The locale is between Florence Lake and Lake Thomas A Edison reservoirs of the Big Creek Hydroelectric Project. It is reached via the forest service's Kaiser Pass Road, 17 mi northeast from its start at Huntington Lake. The road crosses the 9184 ft Kaiser Pass before reaching the hot springs and reservoirs.

==Recreation==
The Sierra National Forest's Mono Hot Springs Campground is located adjacent to the springs and resort, on the river. The Mono Creek Campground, is in the vicinity to the north, on a meadow along Mono Creek. Ward Lake and Jackass Meadow Campgrounds in the area.

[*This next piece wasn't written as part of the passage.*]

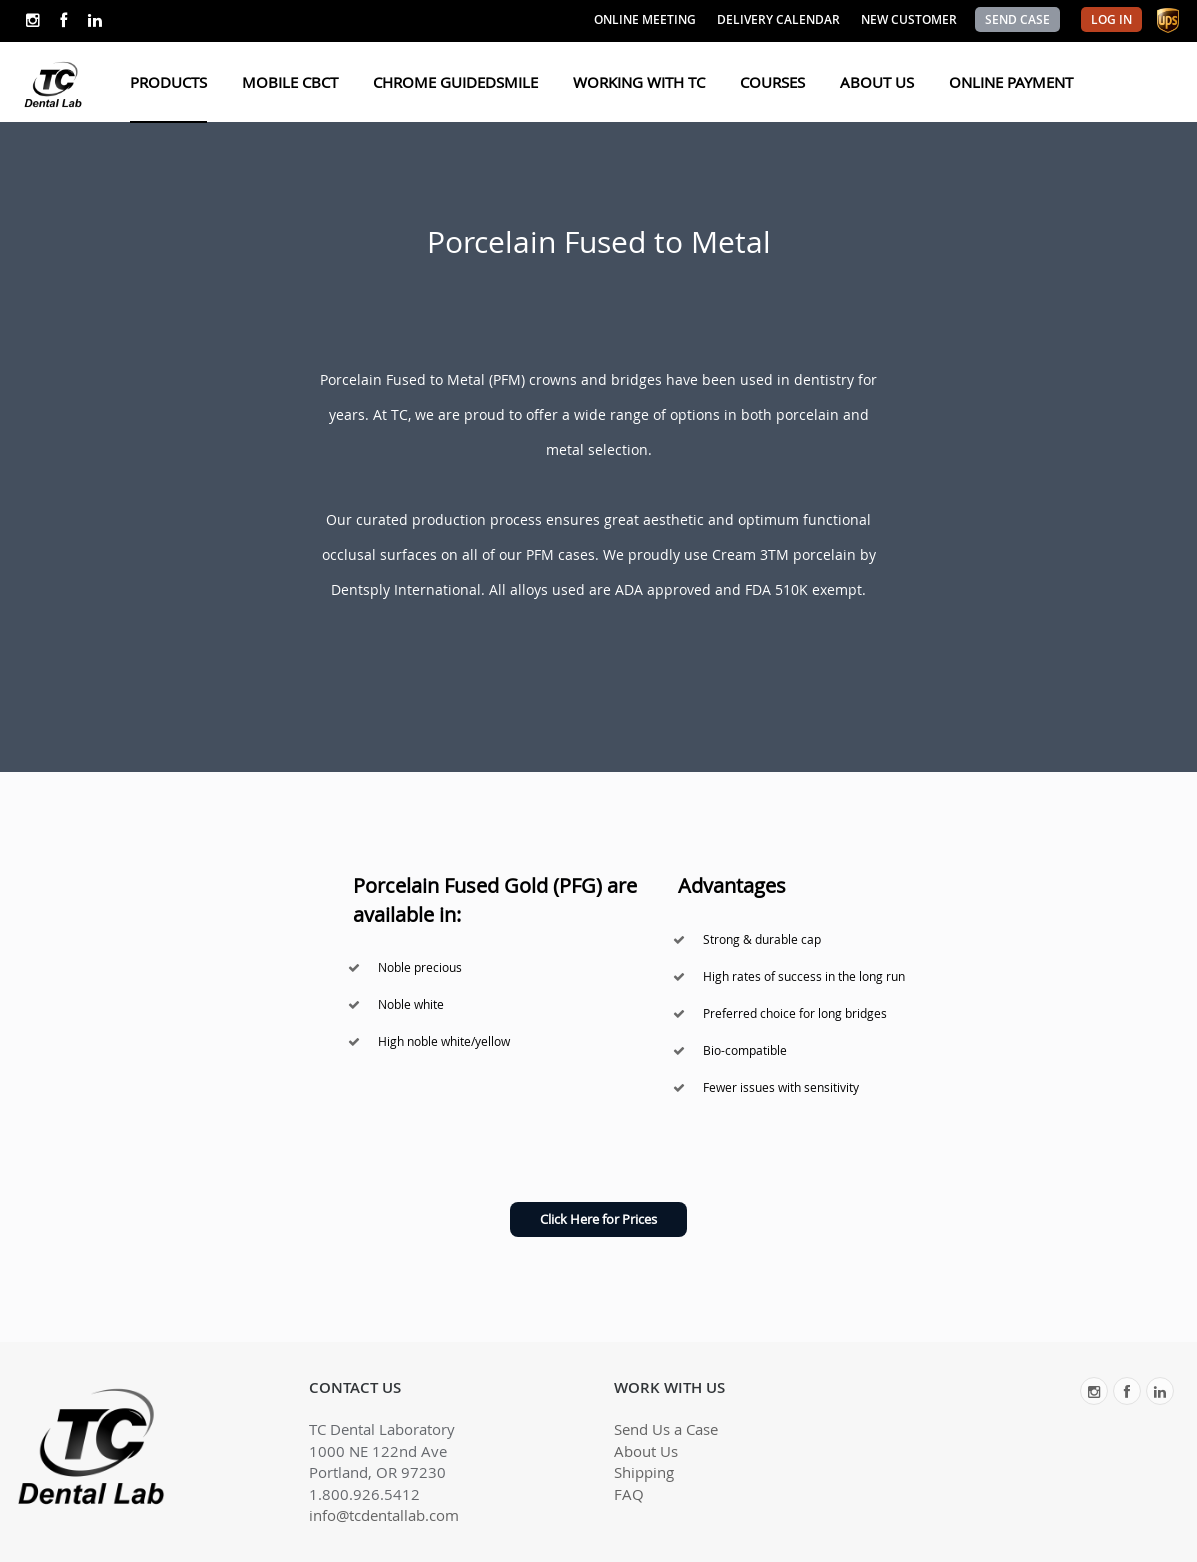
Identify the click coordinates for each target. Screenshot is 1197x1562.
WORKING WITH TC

Mono Hot Springs is a trailhead for hiking trails to local mountains, a volcanic plug, lakes, and to reach the Ansel Adams Wilderness area on the north and John Muir Wilderness area on the east.

==Natural history==
Large rounded rock formations of Sierra granite predominate the terrain, rising above the vegetation and river.

==Flora==
The Mono Hot Springs Evening-primrose, Camissonia sierrae subsp. alticola, is endemic and limited to this area and several sites in Yosemite National Park. It is listed on the California Native Plant Society Inventory of Rare and Endangered Plants of California.

Predominant trees in the surrounding forest include Sierra lodgepole pines (Pinus contorta subsp. murrayana) and Ponderosa pines (Pinus ponderosa).